» **About this task**:
Reproduce the listing that follows, line for line.

» **Data supplied**:
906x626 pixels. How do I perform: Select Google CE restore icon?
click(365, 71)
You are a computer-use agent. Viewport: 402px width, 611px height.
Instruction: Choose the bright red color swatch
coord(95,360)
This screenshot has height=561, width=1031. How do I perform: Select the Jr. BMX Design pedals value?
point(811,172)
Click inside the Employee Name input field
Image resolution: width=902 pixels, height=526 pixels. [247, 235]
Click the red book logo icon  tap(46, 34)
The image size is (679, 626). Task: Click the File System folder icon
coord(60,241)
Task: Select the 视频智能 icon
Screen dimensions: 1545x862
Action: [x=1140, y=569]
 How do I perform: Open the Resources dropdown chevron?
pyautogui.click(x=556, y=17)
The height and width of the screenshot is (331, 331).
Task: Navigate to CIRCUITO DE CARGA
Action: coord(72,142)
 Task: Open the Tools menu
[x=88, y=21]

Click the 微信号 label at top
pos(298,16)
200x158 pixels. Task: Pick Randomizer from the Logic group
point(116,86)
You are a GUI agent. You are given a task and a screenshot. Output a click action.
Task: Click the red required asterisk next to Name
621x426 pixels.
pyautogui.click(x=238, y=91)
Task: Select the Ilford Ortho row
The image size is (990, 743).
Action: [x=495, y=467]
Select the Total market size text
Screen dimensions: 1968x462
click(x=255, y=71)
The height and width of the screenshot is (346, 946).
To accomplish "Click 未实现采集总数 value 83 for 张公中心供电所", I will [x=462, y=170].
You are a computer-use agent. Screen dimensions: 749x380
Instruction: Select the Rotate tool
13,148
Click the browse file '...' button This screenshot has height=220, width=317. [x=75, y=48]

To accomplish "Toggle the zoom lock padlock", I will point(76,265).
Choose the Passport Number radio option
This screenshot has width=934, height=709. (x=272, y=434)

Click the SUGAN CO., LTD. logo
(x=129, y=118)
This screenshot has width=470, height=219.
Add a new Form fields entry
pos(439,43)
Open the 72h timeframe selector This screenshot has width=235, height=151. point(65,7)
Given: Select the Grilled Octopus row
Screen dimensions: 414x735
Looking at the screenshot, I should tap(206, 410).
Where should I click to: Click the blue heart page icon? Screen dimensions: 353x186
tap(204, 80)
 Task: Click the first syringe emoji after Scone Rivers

» **Reply to the task**:
906x626 pixels. How do I perform: Select Google CE restore icon?
click(365, 71)
You are a computer-use agent. Viewport: 402px width, 611px height.
Instruction: Choose the bright red color swatch
coord(95,360)
This screenshot has height=561, width=1031. How do I perform: Select the Jr. BMX Design pedals value?
point(811,172)
Click inside the Employee Name input field
Image resolution: width=902 pixels, height=526 pixels. [247, 235]
Click the red book logo icon  tap(46, 34)
The image size is (679, 626). Task: Click the File System folder icon
coord(60,241)
Task: Select the 视频智能 icon
Screen dimensions: 1545x862
Action: [x=1140, y=569]
 How do I perform: Open the Resources dropdown chevron?
pyautogui.click(x=556, y=17)
The height and width of the screenshot is (331, 331).
Task: Navigate to CIRCUITO DE CARGA
Action: coord(72,142)
 Task: Open the Tools menu
[x=88, y=21]

Click the 微信号 label at top
pos(298,16)
200x158 pixels. Task: Pick Randomizer from the Logic group
point(116,86)
You are a GUI agent. You are given a task and a screenshot. Output a click action.
Task: Click the red required asterisk next to Name
621x426 pixels.
pyautogui.click(x=238, y=91)
Task: Select the Ilford Ortho row
The image size is (990, 743).
Action: [x=495, y=467]
Select the Total market size text
Screen dimensions: 1968x462
click(x=255, y=71)
The height and width of the screenshot is (346, 946).
To accomplish "Click 未实现采集总数 value 83 for 张公中心供电所", I will [x=462, y=170].
You are a computer-use agent. Screen dimensions: 749x380
Instruction: Select the Rotate tool
13,148
Click the browse file '...' button This screenshot has height=220, width=317. [x=75, y=48]

To accomplish "Toggle the zoom lock padlock", I will point(76,265).
Choose the Passport Number radio option
This screenshot has width=934, height=709. (x=272, y=434)

Click the SUGAN CO., LTD. logo
(x=129, y=118)
This screenshot has width=470, height=219.
Add a new Form fields entry
pos(439,43)
Open the 72h timeframe selector This screenshot has width=235, height=151. point(65,7)
Given: Select the Grilled Octopus row
Screen dimensions: 414x735
Looking at the screenshot, I should tap(206, 410).
Where should I click to: Click the blue heart page icon? Screen dimensions: 353x186
tap(204, 80)
 Task: Click the first syringe emoji after Scone Rivers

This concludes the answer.